Provided data:
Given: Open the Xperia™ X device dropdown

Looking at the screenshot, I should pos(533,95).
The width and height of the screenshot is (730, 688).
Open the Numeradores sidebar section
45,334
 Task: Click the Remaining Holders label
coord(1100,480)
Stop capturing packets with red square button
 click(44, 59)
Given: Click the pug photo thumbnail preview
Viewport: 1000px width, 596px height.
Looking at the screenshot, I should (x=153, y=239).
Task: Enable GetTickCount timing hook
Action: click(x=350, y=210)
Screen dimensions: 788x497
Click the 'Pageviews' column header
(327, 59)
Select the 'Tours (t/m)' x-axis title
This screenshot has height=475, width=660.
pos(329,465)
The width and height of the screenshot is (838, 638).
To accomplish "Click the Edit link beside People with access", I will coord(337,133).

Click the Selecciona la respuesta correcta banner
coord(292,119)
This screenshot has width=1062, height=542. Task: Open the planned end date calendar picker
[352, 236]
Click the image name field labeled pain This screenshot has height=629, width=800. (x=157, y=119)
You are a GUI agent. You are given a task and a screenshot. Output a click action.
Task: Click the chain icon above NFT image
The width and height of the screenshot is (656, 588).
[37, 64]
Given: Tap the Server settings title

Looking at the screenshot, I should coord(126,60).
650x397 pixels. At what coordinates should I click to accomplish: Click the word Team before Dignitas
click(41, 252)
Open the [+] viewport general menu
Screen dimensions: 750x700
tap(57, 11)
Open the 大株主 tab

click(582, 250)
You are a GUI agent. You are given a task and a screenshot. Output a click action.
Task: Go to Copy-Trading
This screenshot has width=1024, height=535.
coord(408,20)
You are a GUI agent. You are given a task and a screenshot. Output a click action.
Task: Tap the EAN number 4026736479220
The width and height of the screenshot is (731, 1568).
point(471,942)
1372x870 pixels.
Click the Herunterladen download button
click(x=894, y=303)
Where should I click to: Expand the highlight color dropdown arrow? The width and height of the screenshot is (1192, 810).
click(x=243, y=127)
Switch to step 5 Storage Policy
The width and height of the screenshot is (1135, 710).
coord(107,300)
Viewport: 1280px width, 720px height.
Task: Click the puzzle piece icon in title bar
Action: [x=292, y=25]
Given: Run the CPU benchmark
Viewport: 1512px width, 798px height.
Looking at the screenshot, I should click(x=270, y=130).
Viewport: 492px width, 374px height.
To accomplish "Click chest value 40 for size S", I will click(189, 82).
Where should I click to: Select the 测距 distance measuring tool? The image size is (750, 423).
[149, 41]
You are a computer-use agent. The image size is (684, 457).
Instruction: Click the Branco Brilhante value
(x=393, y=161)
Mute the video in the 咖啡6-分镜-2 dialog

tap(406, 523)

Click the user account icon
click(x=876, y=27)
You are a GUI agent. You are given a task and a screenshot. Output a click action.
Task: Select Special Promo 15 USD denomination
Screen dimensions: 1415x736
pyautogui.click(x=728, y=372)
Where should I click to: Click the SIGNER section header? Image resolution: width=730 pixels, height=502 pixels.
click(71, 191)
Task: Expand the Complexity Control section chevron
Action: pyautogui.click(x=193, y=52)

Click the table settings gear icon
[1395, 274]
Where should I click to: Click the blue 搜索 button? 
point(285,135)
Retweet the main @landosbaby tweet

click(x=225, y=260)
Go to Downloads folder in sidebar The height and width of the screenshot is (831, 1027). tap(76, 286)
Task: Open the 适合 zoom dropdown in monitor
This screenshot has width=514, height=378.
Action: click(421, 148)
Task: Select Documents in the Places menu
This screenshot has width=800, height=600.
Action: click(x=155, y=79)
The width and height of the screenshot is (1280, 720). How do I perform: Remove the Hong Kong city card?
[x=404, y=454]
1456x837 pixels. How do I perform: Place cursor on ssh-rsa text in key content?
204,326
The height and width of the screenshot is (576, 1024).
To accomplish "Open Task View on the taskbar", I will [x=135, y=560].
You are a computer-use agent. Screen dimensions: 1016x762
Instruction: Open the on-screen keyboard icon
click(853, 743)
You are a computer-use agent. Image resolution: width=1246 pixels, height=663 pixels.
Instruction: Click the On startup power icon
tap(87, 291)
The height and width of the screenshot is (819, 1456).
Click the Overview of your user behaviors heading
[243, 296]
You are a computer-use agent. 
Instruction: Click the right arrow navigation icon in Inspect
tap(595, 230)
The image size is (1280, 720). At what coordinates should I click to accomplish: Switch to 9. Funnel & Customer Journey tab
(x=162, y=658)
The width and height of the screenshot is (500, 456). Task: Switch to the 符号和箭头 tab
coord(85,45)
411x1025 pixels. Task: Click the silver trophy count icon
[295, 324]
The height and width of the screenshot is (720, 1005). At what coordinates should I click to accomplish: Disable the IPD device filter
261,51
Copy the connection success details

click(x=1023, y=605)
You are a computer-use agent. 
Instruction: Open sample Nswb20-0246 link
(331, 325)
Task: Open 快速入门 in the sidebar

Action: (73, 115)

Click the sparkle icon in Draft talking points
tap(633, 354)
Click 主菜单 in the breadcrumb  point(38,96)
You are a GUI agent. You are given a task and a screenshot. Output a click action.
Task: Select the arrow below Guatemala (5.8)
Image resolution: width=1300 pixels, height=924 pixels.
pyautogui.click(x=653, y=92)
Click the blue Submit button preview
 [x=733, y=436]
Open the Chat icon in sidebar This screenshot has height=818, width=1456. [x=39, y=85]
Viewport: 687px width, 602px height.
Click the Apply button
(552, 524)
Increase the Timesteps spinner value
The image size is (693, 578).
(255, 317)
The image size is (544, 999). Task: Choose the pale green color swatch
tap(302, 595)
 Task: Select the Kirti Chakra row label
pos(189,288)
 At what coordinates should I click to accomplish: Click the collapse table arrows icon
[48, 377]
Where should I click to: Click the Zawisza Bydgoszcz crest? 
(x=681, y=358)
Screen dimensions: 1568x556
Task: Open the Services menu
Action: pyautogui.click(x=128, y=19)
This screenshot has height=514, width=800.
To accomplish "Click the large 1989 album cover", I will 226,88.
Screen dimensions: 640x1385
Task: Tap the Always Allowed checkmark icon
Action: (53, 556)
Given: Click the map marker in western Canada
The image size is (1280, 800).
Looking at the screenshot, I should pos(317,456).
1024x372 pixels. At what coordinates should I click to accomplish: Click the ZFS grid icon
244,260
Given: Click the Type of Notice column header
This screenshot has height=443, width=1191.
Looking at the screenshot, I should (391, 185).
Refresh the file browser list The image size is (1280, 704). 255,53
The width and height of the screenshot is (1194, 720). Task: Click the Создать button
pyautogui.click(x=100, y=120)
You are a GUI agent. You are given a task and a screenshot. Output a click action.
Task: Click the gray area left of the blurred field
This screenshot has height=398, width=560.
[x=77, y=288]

Exercise brief:
Only a number is wanted: how many lines of the data above contain "computer"?

Answer below:
5